Particle or Wave is the first popular-level book to explain the origins and development of modern physical concepts about matter and the controversies surrounding them. The dichotomy between particle and wave reflects a dispute--whether the universe's most elementary building blocks are discrete or continuous in nature--originating in antiquity when philosophers first speculated about the makeup of the physical world. Charis Anastopoulos examines two of the earliest known theories about matter--the atomic theory, which attributed all physical phenomena to atoms and their motion in the void, and the theory of the elements, which described matter as consisting of the substances earth, air, fire, and water. He then leads readers up through the ages to the very frontiers of modern physics to reveal how these seemingly contradictory ideas still lie at the heart of today's continuing debates.

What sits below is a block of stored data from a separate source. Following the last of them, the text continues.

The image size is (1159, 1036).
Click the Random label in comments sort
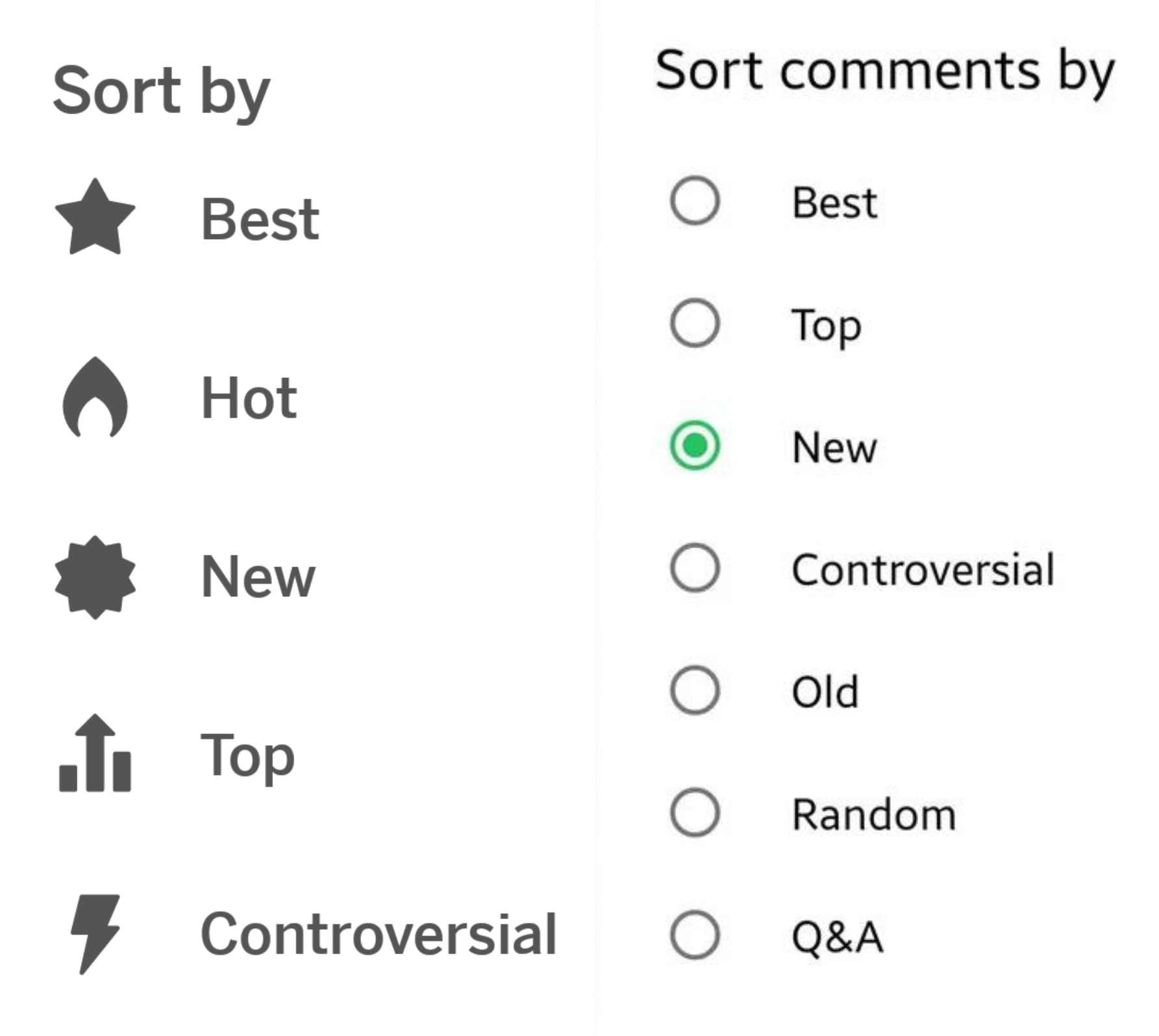(x=874, y=814)
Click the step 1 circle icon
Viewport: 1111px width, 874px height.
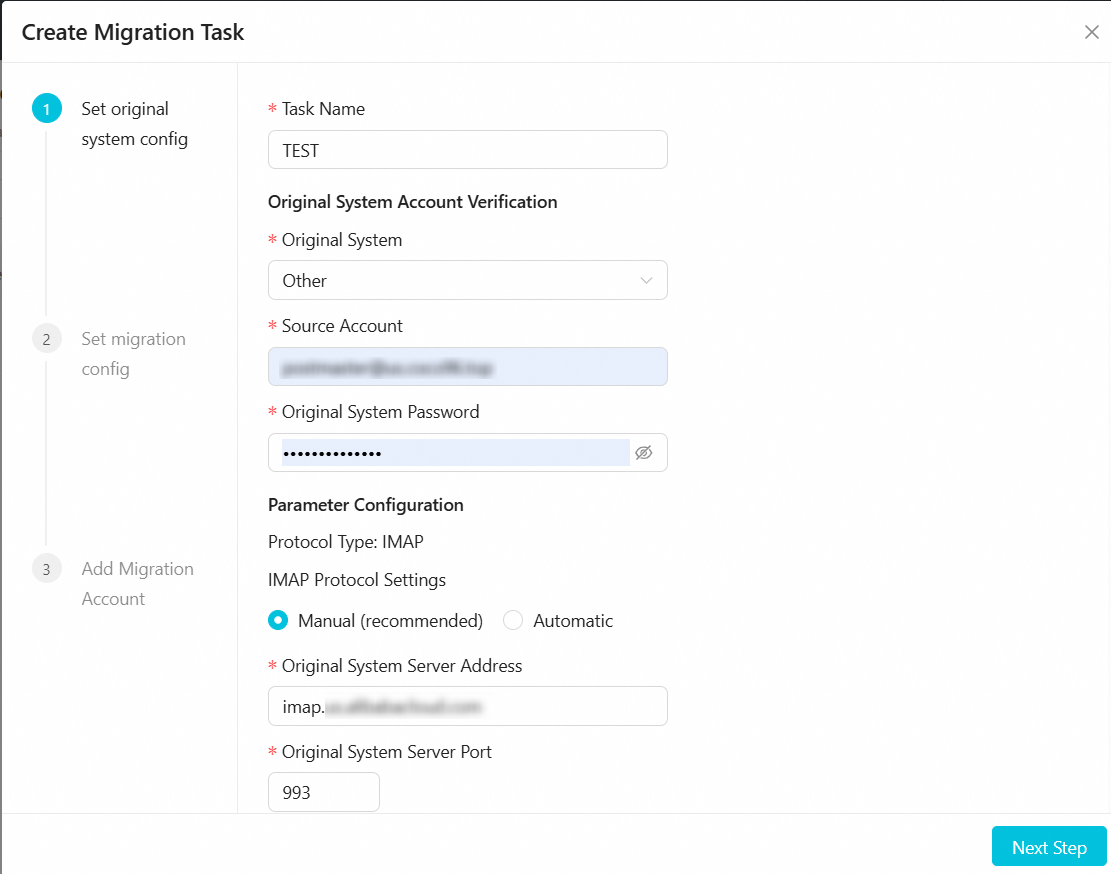46,109

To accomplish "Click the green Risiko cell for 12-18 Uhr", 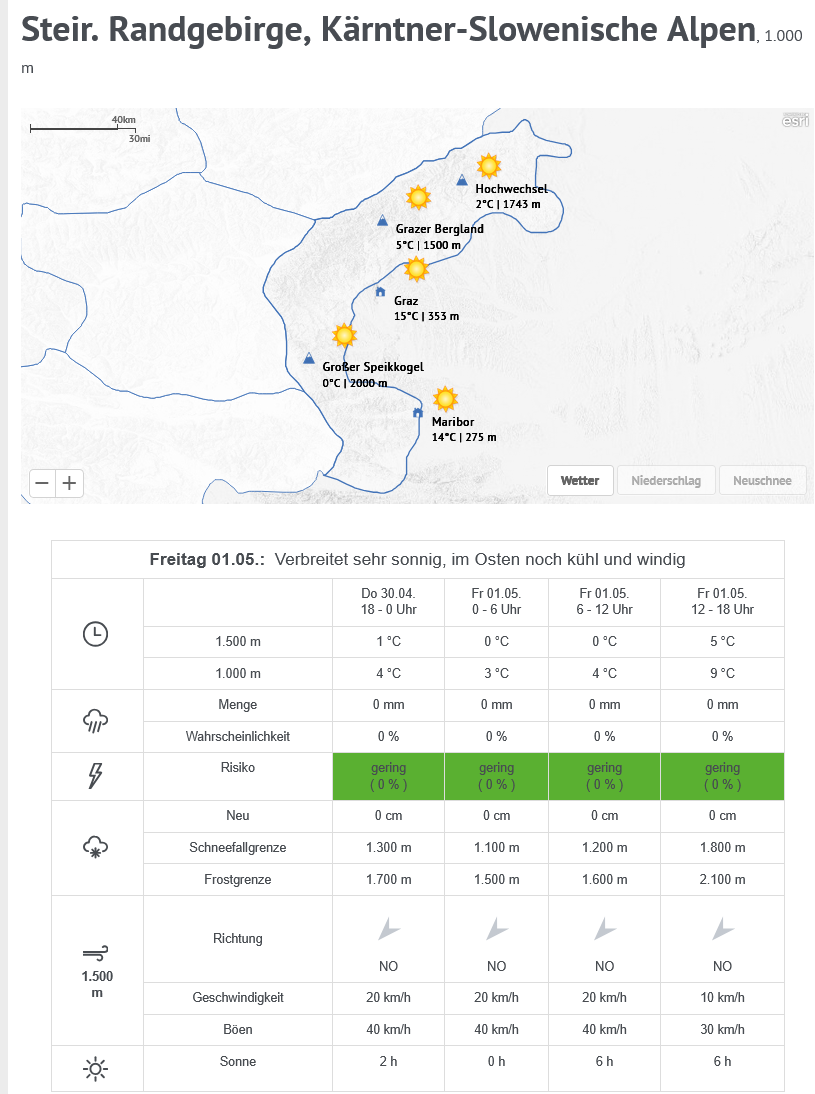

Anastopoulos explores the revolutionary contributions of thinkers like Nicolas Copernicus, Isaac Newton, and Albert Einstein. He shows how Einstein's ideas about relativity unify opposing concepts by identifying matter with energy, and how quantum mechanics goes even further by postulating the coexistence of the particle and the wave descriptions. Anastopoulos surveys the latest advances in physics on the fundamental structure of matter, including the theories of quantum fields and elementary particles, and new cutting-edge ideas about the unification of all forces. This book reveals how the apparent contradictions of particle and wave reflect very different ways of understanding the physical world, and how they are pushing modern science to the threshold of new discoveries.

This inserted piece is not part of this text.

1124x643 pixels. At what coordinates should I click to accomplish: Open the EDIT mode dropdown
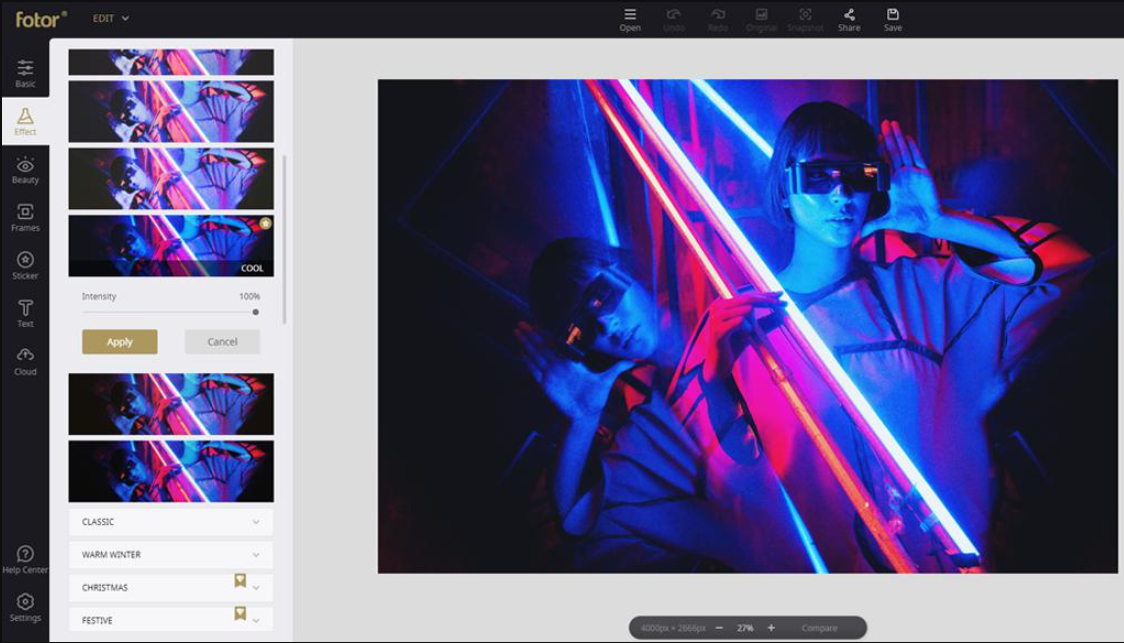click(x=111, y=18)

Brilliant review of the history of Physics and especially the quantum theory. It is not an easy read but it is absolutely spot on in the description of the evolution of quantum theory through the past one hundred years. The author is knowledgeable and makes every effort to make understandable a subject that only a few dozen people on the planet really understand. He is honest about the difficulties and ambiguities of modern particle physics. He repeatedly warns that it could all be wrong or that quantum theory is simply a stepping stone to the truth about the physical world. Anyone interested in the subject would do well to begin here.

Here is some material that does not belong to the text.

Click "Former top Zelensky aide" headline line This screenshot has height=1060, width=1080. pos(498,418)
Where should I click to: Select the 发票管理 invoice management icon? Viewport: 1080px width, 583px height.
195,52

This was a roller coaster for me. I very much enjoyed the historical and biographical sections about philosophers and scientists from Plato to Dirac and beyond. I became a fan of Michael Faraday. Some parts I just sailed through and others especially the quantum chapters were a veritable slog. They were just so far beyond my abilities to comprehend. I would put the book down for weeks at a time and then be drawn back to it by curiosity and the delusion that I might understand! I was filled with wonder and awe anytime that I did manage a shred of enlightenment.
Well...it was dry. If you've got a decent understanding of the history of physics, I'd skip the first two chapters (about 100 pages).
The entire book is descriptive. No math equations. So it's theoretically possible for a lay reader to pick this up. I loved that all the concepts were discussed chronologically and with a historical perspective. But a lot of these concepts are still way over my head. This book was published about the time I was taking grad-level quantum mechanics, and it might have been nice to have read this then, to get a feel for the big picture of how the math I was learning fit in with other more advanced theories.